# start of Excerpted text
# Linear Regression & Normal Equation - Interview Q&A

This notebook contains interview-level questions and answers about Linear Regression and the Normal Equation method.

## Basic Concepts

### Q1: What is Linear Regression? When would you use it?

**Answer:**

Linear Regression is a supervised learning algorithm used to predict a continuous target variable based on one or more independent variables by fitting a linear equation to the observed data.

**Mathematical form:**
- Simple: $y = \beta_0 + \beta_1x + \varepsilon$
- Multiple: $y = \beta_0 + \beta_1x_1 + \beta_2x_2 + ... + \beta_nx_n + \varepsilon$

**Use cases:**
- Predicting house prices based on features
- Forecasting sales based on advertising spend
- Estimating continuous outcomes (temperature, stock prices, etc.)
- When relationship between variables is approximately linear

**Key requirement:** The target variable must be continuous (not categorical).

### Q2: What are the four key assumptions of Linear Regression?

**Answer:**

1. **Linearity**: The relationship between independent and dependent variables is linear
   - Check: Scatter plots, residual plots

2. **Independence**: Observations are independent of each other
   - Violation example: Time series data with autocorrelation
   - Check: Durbin-Watson test

3. **Homoscedasticity**: Constant variance of residuals across all levels of independent variables
   - Violation: Residuals increase/decrease with fitted values (heteroscedasticity)
   - Check: Residual plot (should show random scatter)

4. **Normality**: Residuals are normally distributed
   - Check: Q-Q plot, histogram of residuals, Shapiro-Wilk test

**Consequences of violations:**
- Biased or inefficient parameter estimates
- Invalid confidence intervals and p-values
- Poor prediction performance

### Q3: Explain the difference between Simple and Multiple Linear Regression.

**Answer:**

**Simple Linear Regression:**
- One independent variable
- Form: $y = \beta_0 + \beta_1x$
- Example: Predicting salary based only on years of experience
- Visualization: 2D line

**Multiple Linear Regression:**
- Two or more independent variables
- Form: $y = \beta_0 + \beta_1x_1 + \beta_2x_2 + ... + \beta_nx_n$
- Example: Predicting salary based on experience, education, location
- Visualization: Hyperplane in n-dimensional space

**Key differences:**
- Multiple regression can capture more complex relationships
- Multiple regression is prone to multicollinearity
- Interpretation: In multiple regression, each coefficient represents the effect of that variable while holding others constant

## Normal Equation

### Q4: What is the Normal Equation? Derive or explain the formula.

**Answer:**

The Normal Equation is a closed-form analytical solution to find optimal parameters for linear regression without iteration.
# end of Excerpted text
# start of Supplied information
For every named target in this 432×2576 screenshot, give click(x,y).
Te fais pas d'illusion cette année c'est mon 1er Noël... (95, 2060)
# end of Supplied information
# start of Supplied information
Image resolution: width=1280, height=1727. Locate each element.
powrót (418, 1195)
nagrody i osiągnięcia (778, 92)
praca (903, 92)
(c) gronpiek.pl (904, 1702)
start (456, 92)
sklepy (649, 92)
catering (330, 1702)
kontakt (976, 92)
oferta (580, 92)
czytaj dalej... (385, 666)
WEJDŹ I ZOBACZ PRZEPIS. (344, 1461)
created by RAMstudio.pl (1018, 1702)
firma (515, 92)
# end of Supplied information
Set problem A — Retype the linear regression Q&A word for word, starting at "3. **Homoscedasticity**: Constant" and ending at "Multiple Linear Regression.".
Set problem B — In the listing, switch "screenshot" to "image" in the lines starting at the line containing "For every named" and ending at the line containing "Te fais pas". Give only those lines and leave everything else unchanged.

Written response A —
3. **Homoscedasticity**: Constant variance of residuals across all levels of independent variables
   - Violation: Residuals increase/decrease with fitted values (heteroscedasticity)
   - Check: Residual plot (should show random scatter)

4. **Normality**: Residuals are normally distributed
   - Check: Q-Q plot, histogram of residuals, Shapiro-Wilk test

**Consequences of violations:**
- Biased or inefficient parameter estimates
- Invalid confidence intervals and p-values
- Poor prediction performance

### Q3: Explain the difference between Simple and Multiple Linear Regression.

Written response B —
For every named target in this 432×2576 image, give click(x,y).
Te fais pas d'illusion cette année c'est mon 1er Noël... (95, 2060)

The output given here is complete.